Era l’autunno del 2024 e sul tavolo di Fiorenzo Dadò, presidente del partito Il Centro e deputato del Gran Consiglio ticinese, comparve una missiva anonima. Dentro, poche righe e tre fotografie. Immagini strane, ambigue — ritratti di bambini in pose insolite, scattate anni prima, nel 2020. Nulla di apertamente illecito, ma abbastanza da destare inquietudine.

Dadò, uomo di partito abituato alle tempeste della politica cantonale, decise di non tacere. Portò quel plico alla Commissione Giustizia e Diritti, di cui faceva parte, sostenendo che il materiale poteva riguardare un magistrato coinvolto in un presunto caso di mobbing all’interno del Tribunale penale cantonale. Era, a suo dire, un atto di trasparenza: la denuncia di un’anomalia che meritava di essere indagata.

Poi la vicenda si complicò.

Le fotografie, si scoprì, provenivano da una conversazione privata via WhatsApp tra il magistrato Mauro Ermani e una segretaria. Non erano, secondo le perizie, di natura pedopornografica, ma l’eco mediatica fu enorme.
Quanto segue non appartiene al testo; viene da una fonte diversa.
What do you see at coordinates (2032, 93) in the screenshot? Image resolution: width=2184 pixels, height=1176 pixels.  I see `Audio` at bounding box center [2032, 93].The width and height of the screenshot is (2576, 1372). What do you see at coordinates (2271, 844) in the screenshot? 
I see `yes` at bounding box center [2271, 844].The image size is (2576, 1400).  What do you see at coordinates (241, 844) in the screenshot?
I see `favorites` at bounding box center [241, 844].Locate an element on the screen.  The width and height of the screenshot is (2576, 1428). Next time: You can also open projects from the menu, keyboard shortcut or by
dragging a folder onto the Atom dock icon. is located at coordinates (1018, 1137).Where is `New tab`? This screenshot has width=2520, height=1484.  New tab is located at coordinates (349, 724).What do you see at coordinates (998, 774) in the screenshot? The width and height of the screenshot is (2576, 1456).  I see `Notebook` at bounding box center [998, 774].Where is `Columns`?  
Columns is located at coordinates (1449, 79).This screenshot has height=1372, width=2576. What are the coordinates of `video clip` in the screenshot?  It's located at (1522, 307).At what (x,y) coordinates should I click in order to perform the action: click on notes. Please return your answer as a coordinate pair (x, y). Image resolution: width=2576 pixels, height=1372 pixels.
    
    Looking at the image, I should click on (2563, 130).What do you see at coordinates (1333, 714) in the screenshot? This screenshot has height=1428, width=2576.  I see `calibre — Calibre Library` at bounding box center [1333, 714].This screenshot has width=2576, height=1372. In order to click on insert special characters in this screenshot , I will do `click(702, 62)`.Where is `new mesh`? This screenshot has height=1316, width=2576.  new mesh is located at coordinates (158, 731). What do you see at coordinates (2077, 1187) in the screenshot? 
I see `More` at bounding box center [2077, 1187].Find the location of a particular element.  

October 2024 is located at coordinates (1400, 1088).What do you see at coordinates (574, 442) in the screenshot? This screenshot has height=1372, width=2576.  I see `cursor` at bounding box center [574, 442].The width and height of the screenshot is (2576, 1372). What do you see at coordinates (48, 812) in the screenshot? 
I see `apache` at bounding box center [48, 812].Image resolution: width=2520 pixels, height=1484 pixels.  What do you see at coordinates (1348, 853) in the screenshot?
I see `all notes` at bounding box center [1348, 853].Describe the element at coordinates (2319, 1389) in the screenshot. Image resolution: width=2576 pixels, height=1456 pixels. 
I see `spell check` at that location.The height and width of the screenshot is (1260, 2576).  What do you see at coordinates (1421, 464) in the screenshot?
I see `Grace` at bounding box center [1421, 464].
Nel frattempo, le autorità giudiziarie cominciarono a chiedersi da dove provenisse davvero quella “missiva anonima”. E quanto anonima fosse, in realtà.

Quando Dadò dichiarò di non conoscere l’identità del mittente, molti gli credettero. Ma nel corso delle indagini, davanti agli inquirenti, avrebbe poi ammesso di sapere chi gli aveva fornito il materiale.
Fu il punto di svolta.

A fine ottobre 2025, il Ministero pubblico annunciò l’apertura di un procedimento penale per falsa testimonianza e denuncia mendace. Un colpo di scena clamoroso: il politico che aveva denunciato presunte irregolarità nel sistema giudiziario si trovava ora dall’altra parte, indagato per aver travisato la verità.

Dadò reagì come da copione istituzionale — ma con toni umani. Rinunciò all’immunità parlamentare, si autosospese dalla Commissione, e dichiarò di avere la coscienza a posto. «Non ho mentito, ho solo protetto la mia fonte», spiegò ai giornali, evocando il dovere — e il rischio — di chi porta alla luce segnalazioni delicate.

Il partito Il Centro gli restò accanto. «Fiorenzo gode della nostra fiducia», dichiararono i vertici. Ma nei corridoi del Palazzo delle Orsoline serpeggiava un interrogativo che andava oltre il suo caso personale: chi oserà ancora raccogliere una denuncia, se poi rischia di finire sotto inchiesta?

Nel frattempo, l’inchiesta prosegue.
Nessuna condanna, nessun verdetto: solo il silenzio ovattato della giustizia che scava.
La busta senza mittente resta, simbolicamente, sul tavolo — a ricordare quanto sottile sia la linea tra il dovere di denunciare e il pericolo di sbagliare nel farlo.

Nota. Il presidente del Tribunale penale Ermani si e’ dimesso e due altri giudici sono stati licenziati, alcuni mesi fa.